Brian Houston stapt uit bijna alle kerkbesturen omdat hij wordt beschuldigd van het verzwijgen van zijn vaders kindermisbruik. Opvallend is dat Brian naar eigen zeggen wel ‘global senior pastor’ blijft. Hillsong ligt al langer onder vuur vanwege leiderschaps- en misbruikschandalen die vooral in de Amerikaanse kerken plaatsvonden. Nog maar kort geleden moest voorganger van Hillsong New York Carl Lentz opstappen vanwege buitenechtelijke affaires.
In het Amerikaanse megakerkwereldje komen veel vaker voorgangers in opspraak. Bill Hybels richtte in 1975 samen met zijn vrouw Willow Creek op, dat uitgroeide tot één van de grootste Amerikaanse kerken. Maar in 2018 ging Hybels vervroegd met pensioen nadat hij was beschuldigd van seksueel overschrijdend gedrag.

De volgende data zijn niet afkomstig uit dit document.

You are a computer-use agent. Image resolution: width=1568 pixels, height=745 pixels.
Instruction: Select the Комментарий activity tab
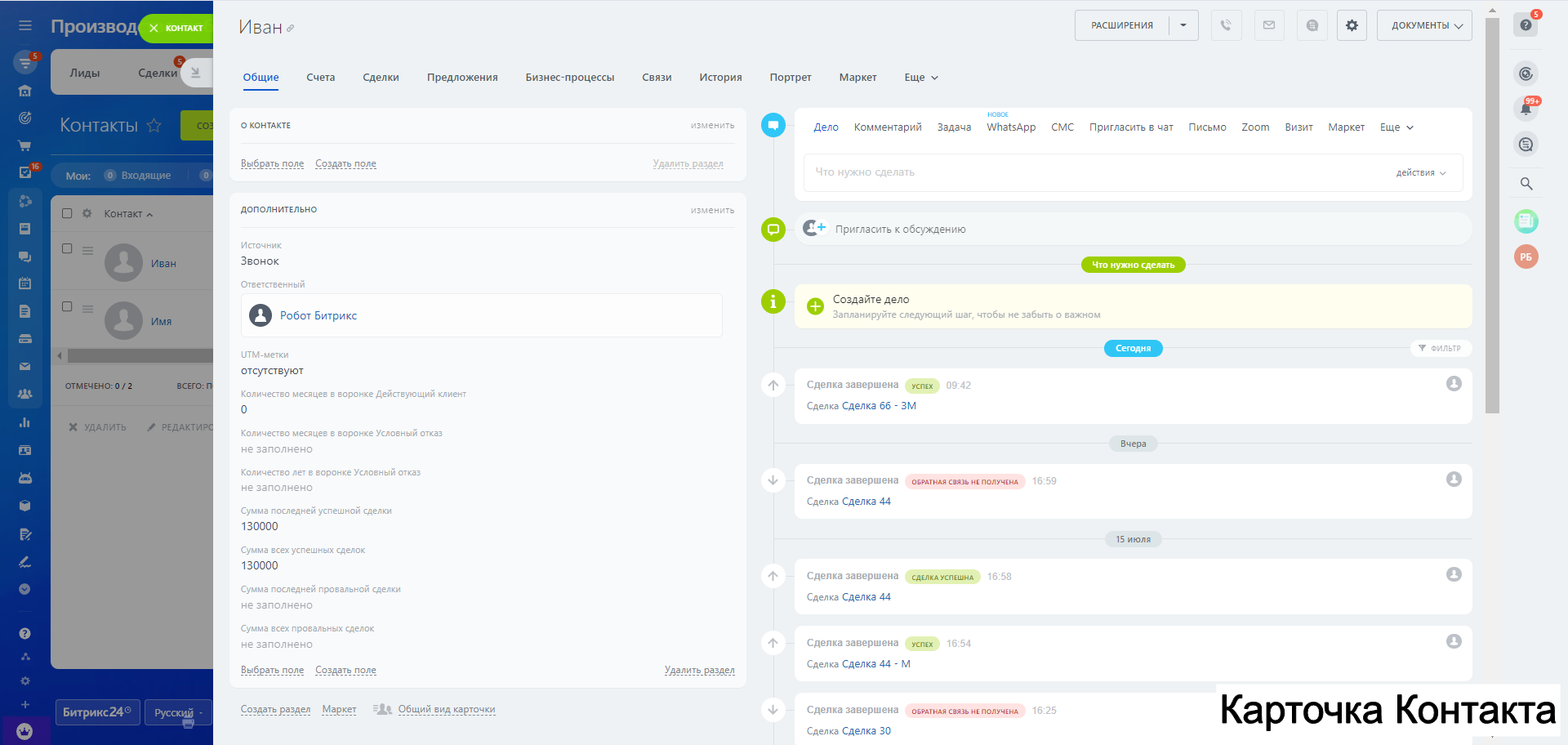coord(887,127)
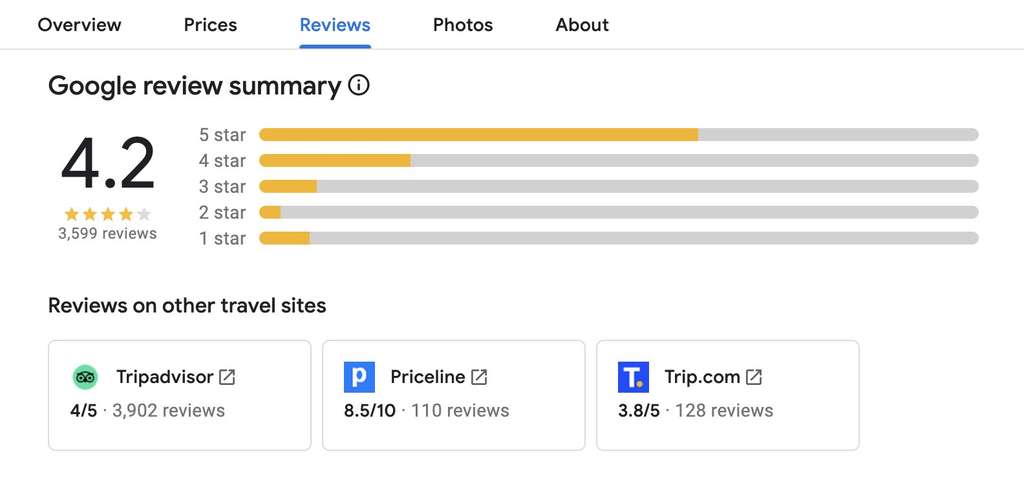Screen dimensions: 1024x493
Task: Open Priceline external link icon
Action: (479, 377)
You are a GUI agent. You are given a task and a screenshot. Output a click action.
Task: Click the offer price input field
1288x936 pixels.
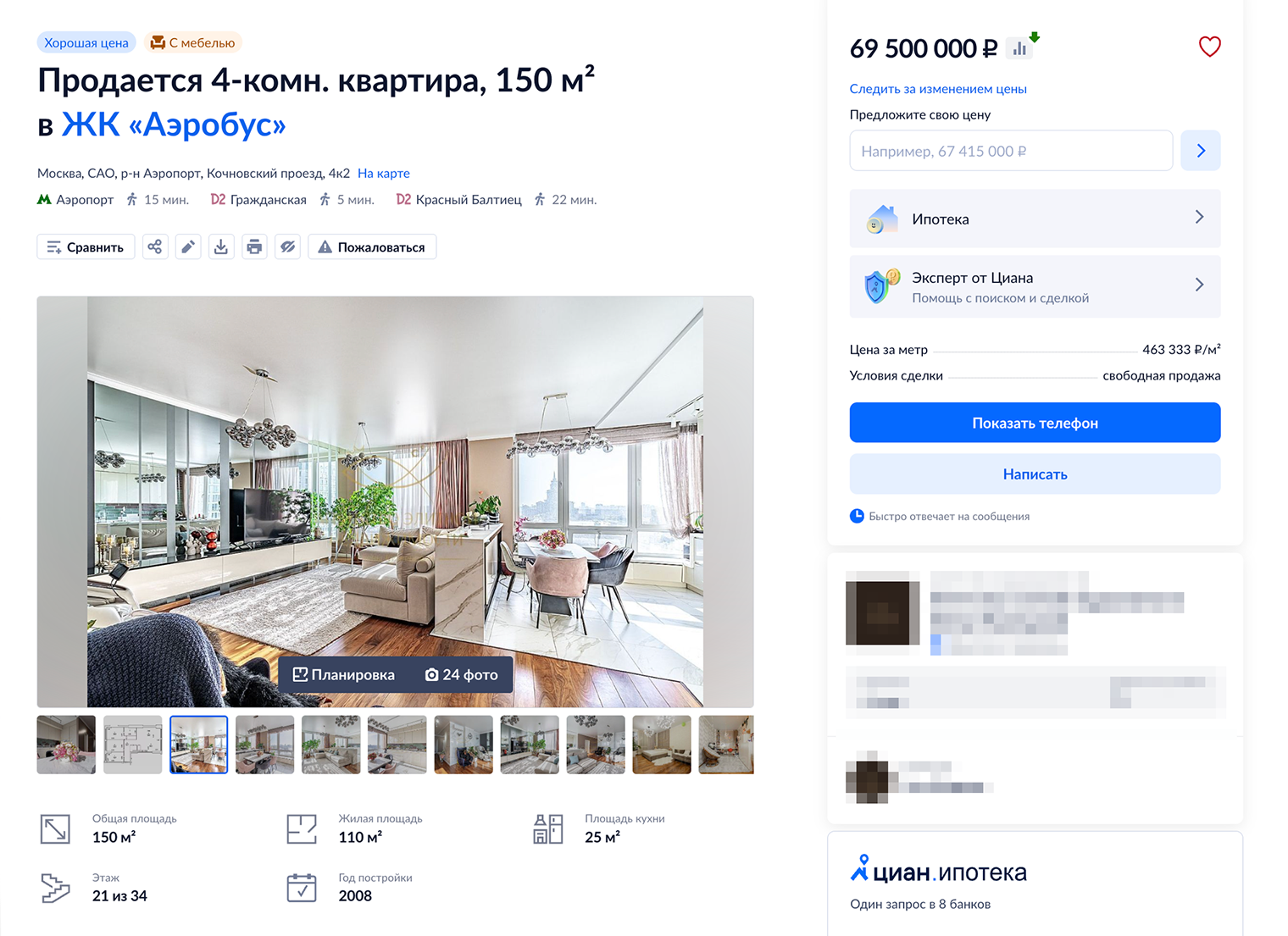(x=1011, y=151)
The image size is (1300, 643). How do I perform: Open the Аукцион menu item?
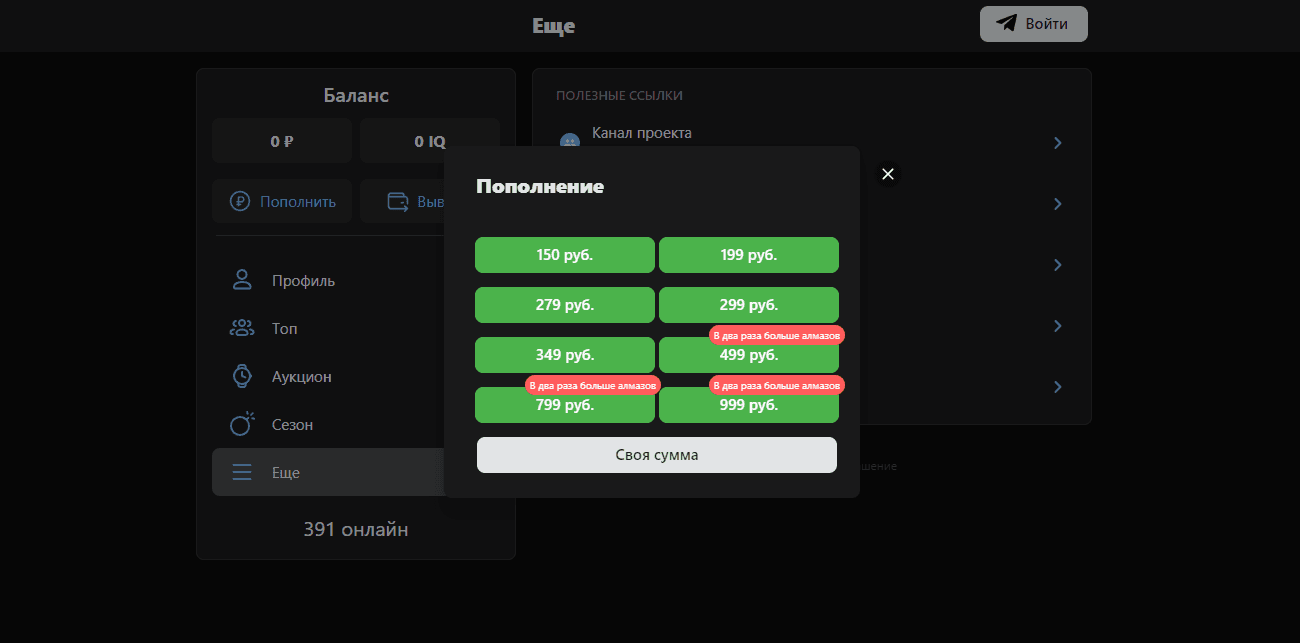pos(301,377)
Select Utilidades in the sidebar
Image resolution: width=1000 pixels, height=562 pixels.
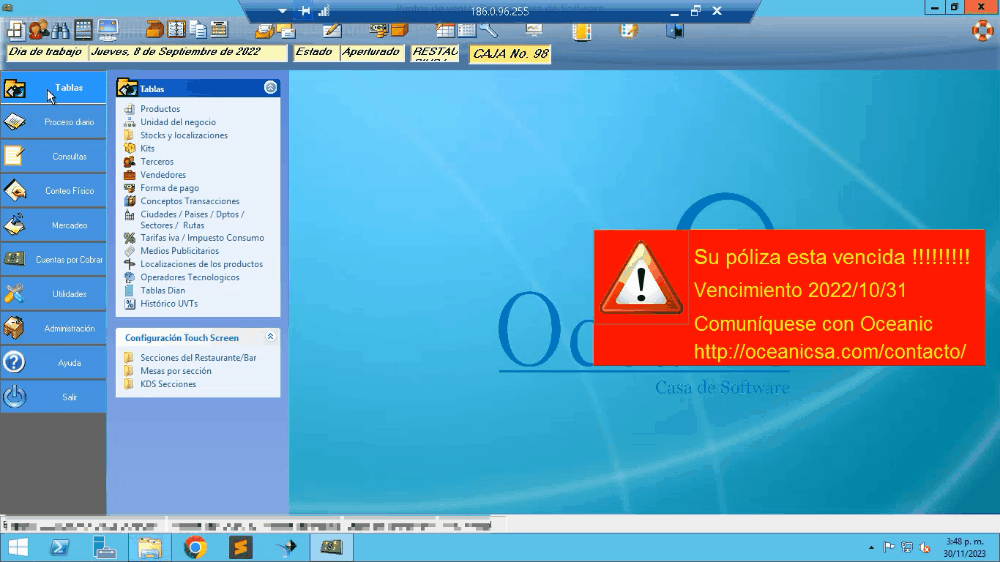pos(54,294)
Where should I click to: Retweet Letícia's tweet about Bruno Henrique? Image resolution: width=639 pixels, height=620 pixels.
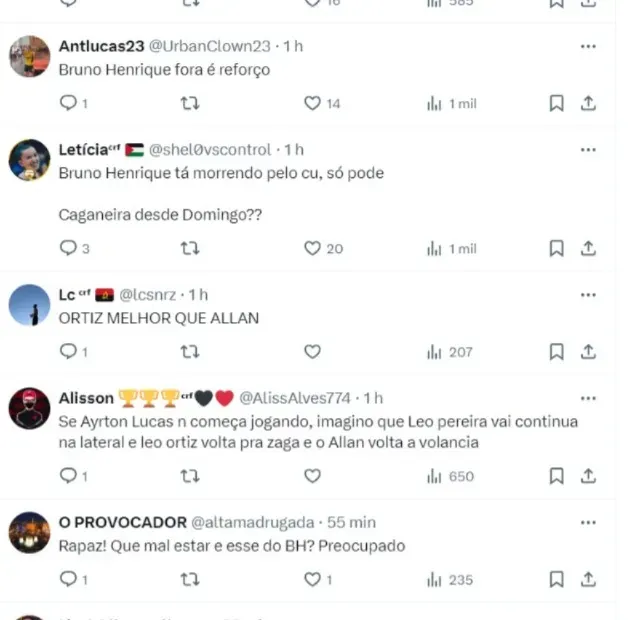[x=190, y=248]
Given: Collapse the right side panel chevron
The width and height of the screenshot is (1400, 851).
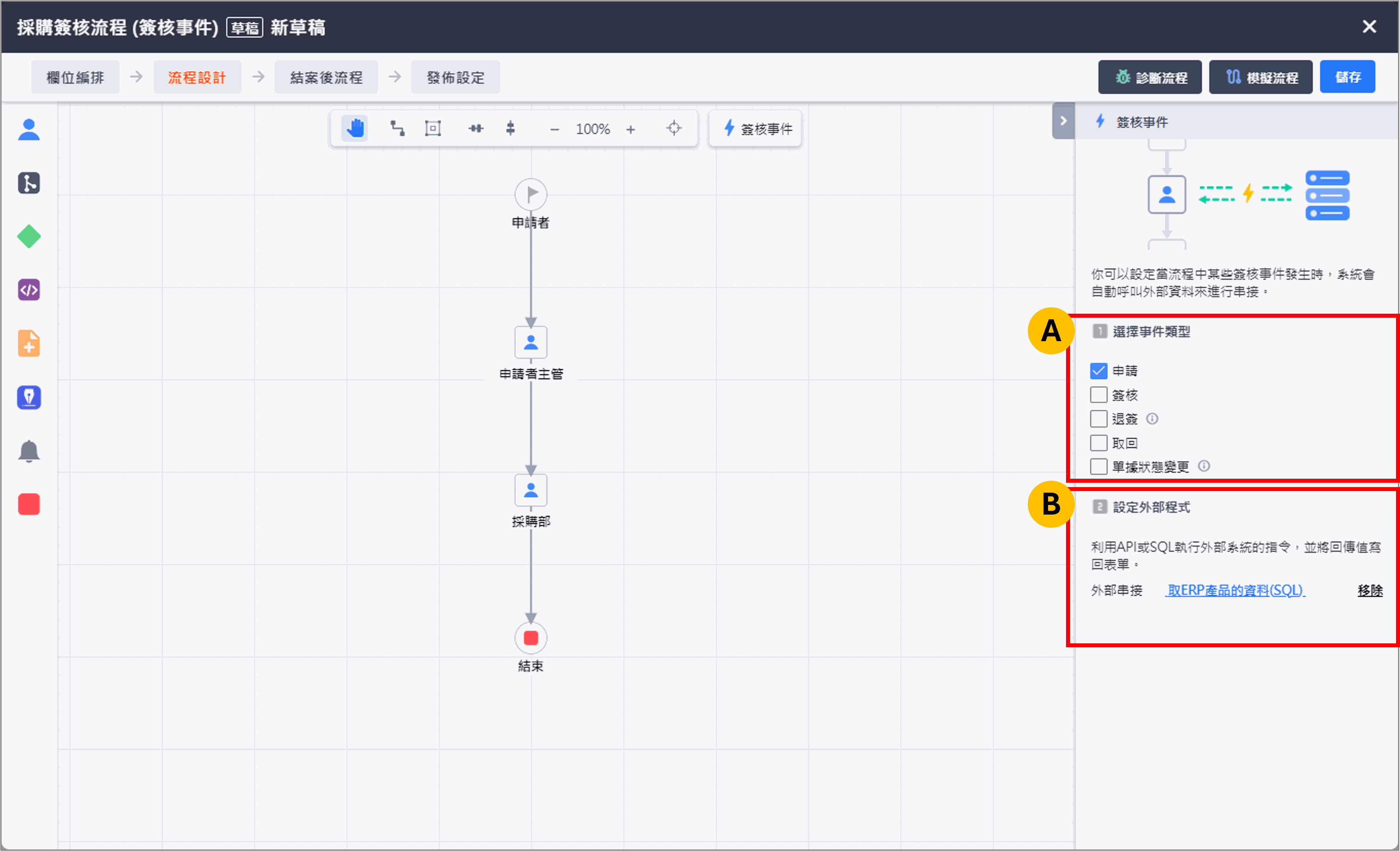Looking at the screenshot, I should 1063,121.
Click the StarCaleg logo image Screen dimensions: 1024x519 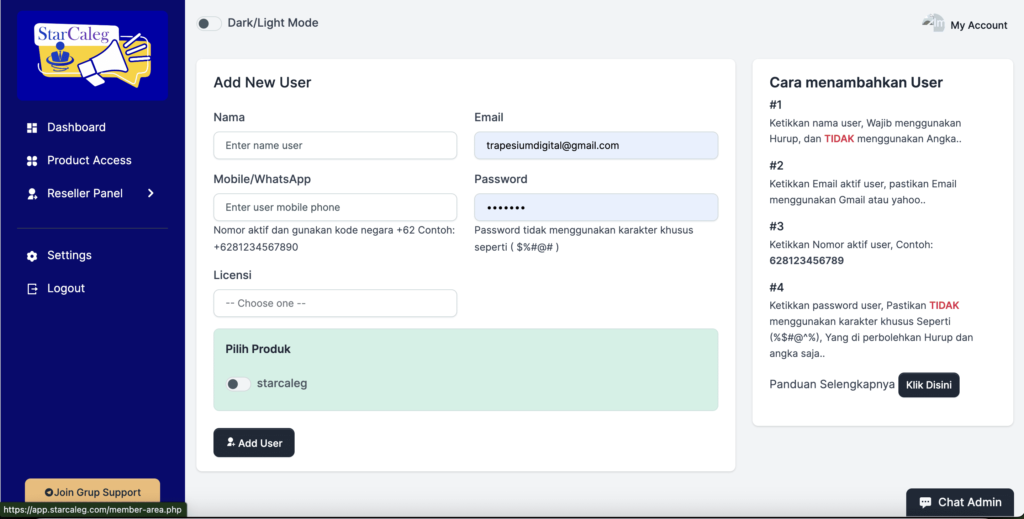tap(92, 55)
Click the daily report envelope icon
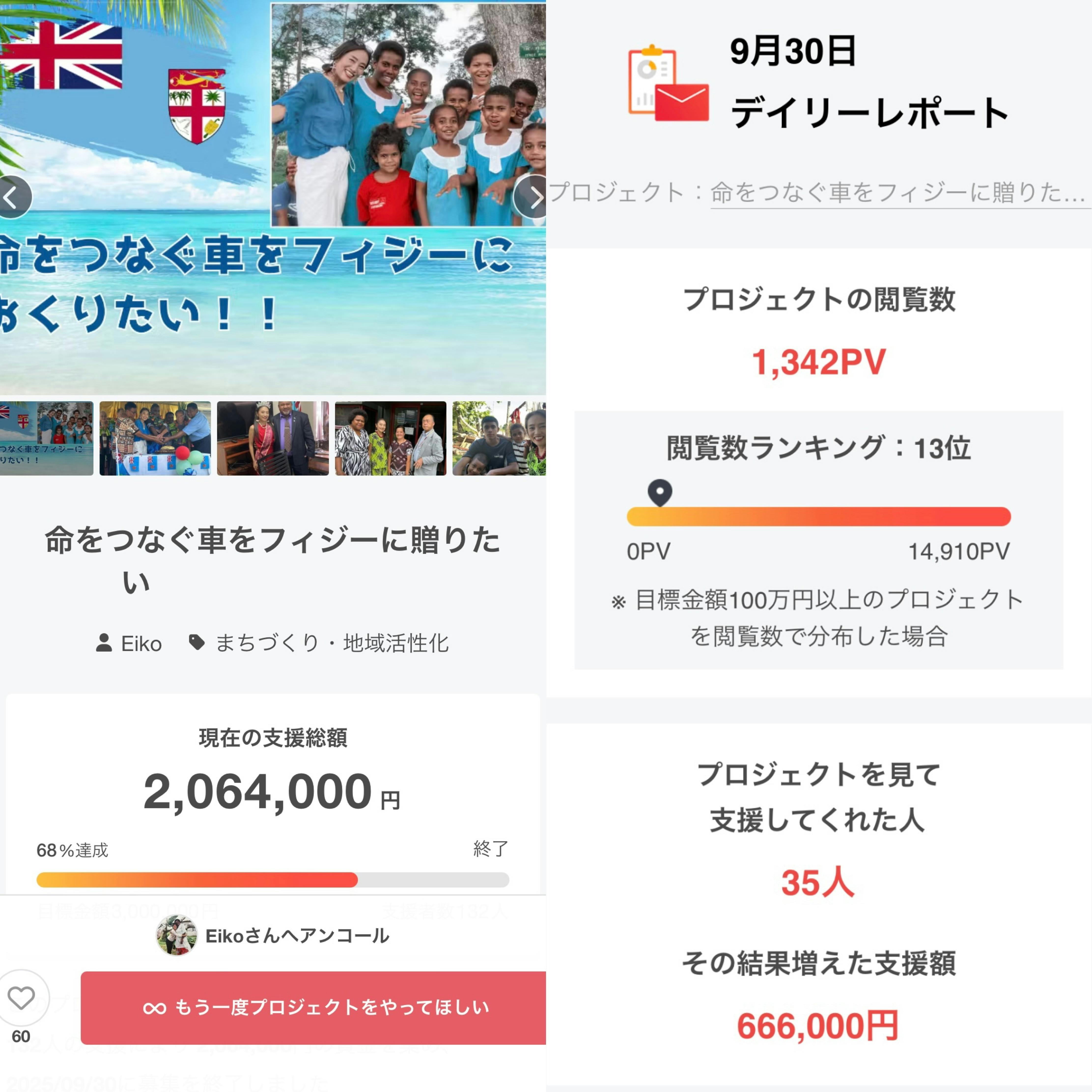This screenshot has width=1092, height=1092. pyautogui.click(x=669, y=85)
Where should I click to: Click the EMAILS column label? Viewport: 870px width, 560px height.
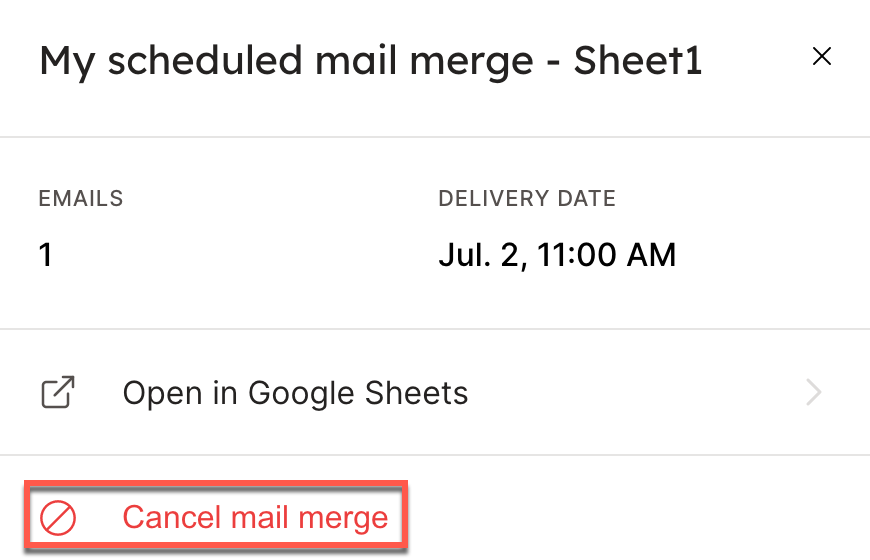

Nog een ander voorbeeld in deze sfeer: de grote kerkgemeenschap Mars Hill werd in 1996 in Seattle opgericht door prediker Mark Driscoll. Hij werd op handen gedragen en de populariteit van de kerk was enorm, zijn online preken trokken kijkers van over de hele wereld. Ik kreeg van een gemeentelid de links naar zijn preken doorgestuurd: daar kon ik nog eens wat van leren. Deze man was grappig, radicaal en welbespraakt. Wat een charisma, wat een boodschap en wat een succes. Een kerk met zo’n voorganger hoefde niet bang te zijn voor krimp of vergrijzing. Zie je wel dat kerkgroei mogelijk is? Preek uit je hoofd, trek een strakke spijkerbroek aan en wees een krachtige persoonlijkheid. In 2014 kwam aan dit succes van Mars Hill echter abrupt een einde door een onderzoeksrapport over machtsmisbruik en intimidatie van de voorganger. Mark Driscoll stapte op, beloofde beterschap, begon weer opnieuw maar raakte kort geleden opnieuw in opspraak vanwege zijn leiderschapsstijl die werd ervaren als autoritair en grensoverschrijdend.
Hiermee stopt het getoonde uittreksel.